+++ Data shown

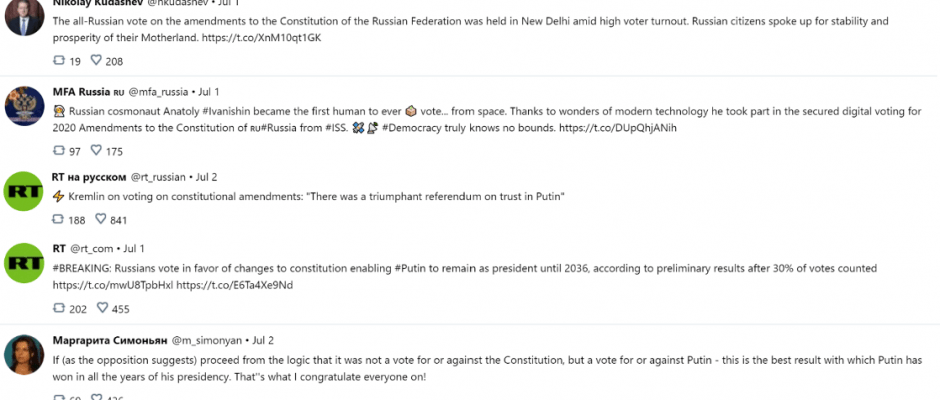
Task: Like the MFA Russia cosmonaut tweet
Action: (x=96, y=151)
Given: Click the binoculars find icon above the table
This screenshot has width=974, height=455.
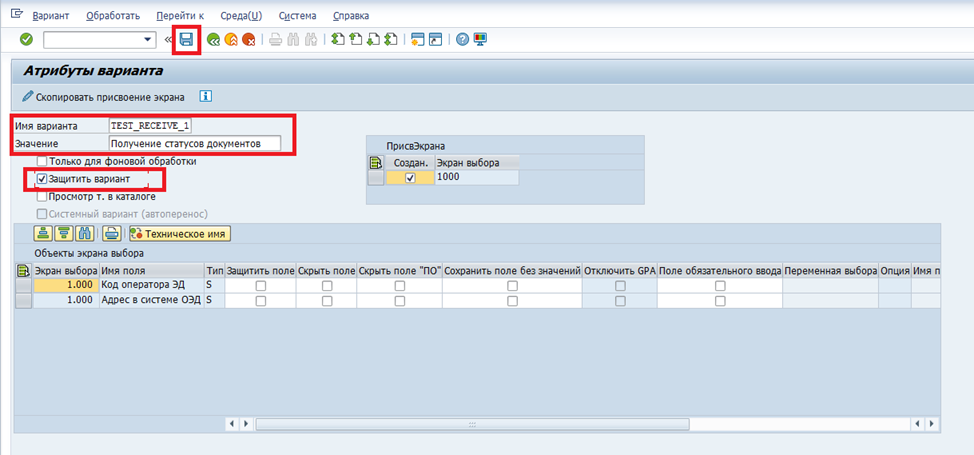Looking at the screenshot, I should coord(84,233).
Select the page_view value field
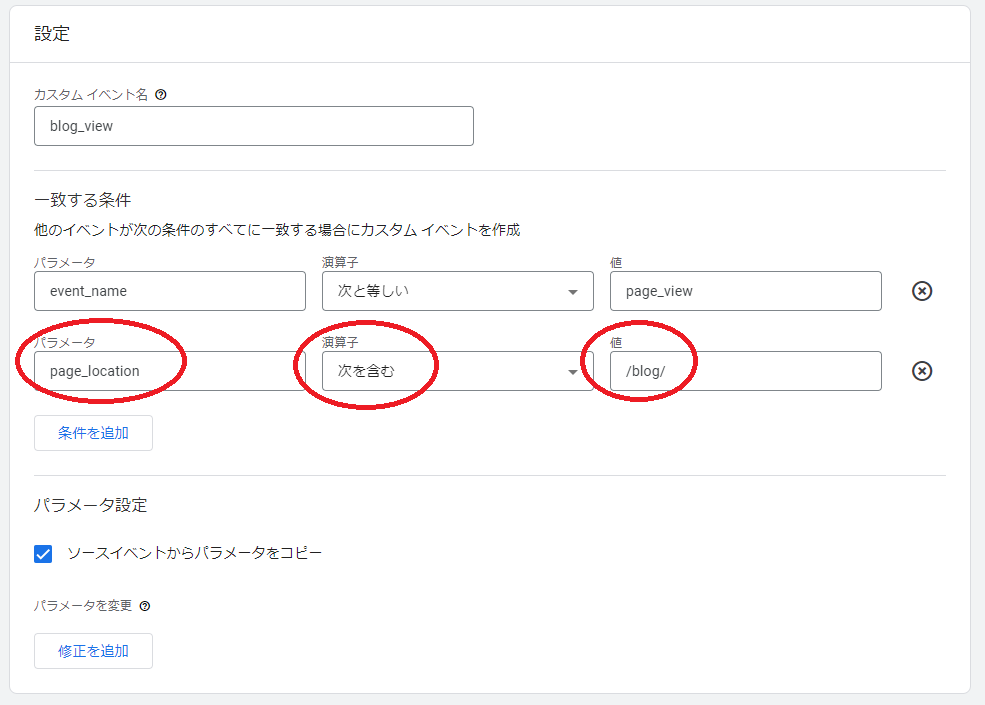 coord(745,291)
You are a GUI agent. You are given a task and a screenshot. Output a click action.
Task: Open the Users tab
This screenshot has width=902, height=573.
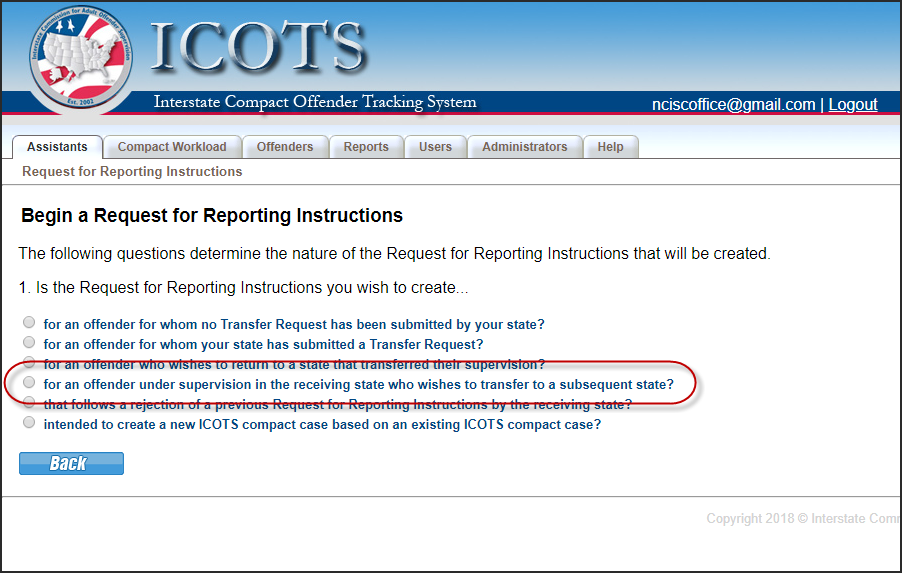point(435,147)
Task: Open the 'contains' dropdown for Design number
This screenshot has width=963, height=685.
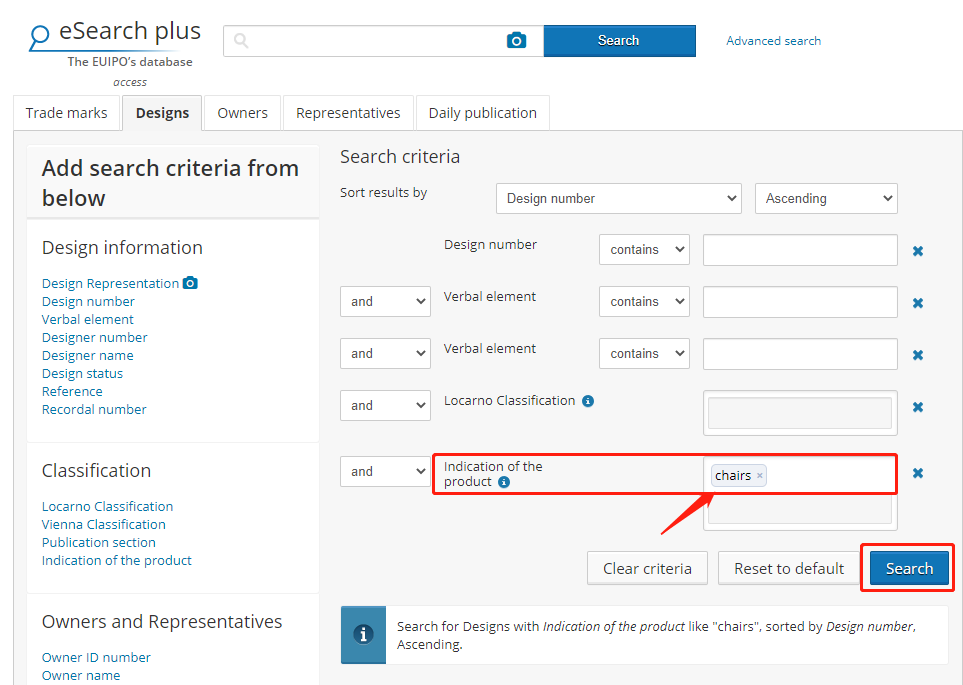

++++++

**About this task**
Each line from the one that holds "You are a GUI" through the final line of the data must be retyped exactly; the pictures must not appear.

**Answer area**
You are a GUI agent. You are given a task and a screenshot. Output a click action.
Task: Open the Users tab
This screenshot has width=902, height=573.
point(435,147)
Task: Open the 'contains' dropdown for Design number
This screenshot has width=963, height=685.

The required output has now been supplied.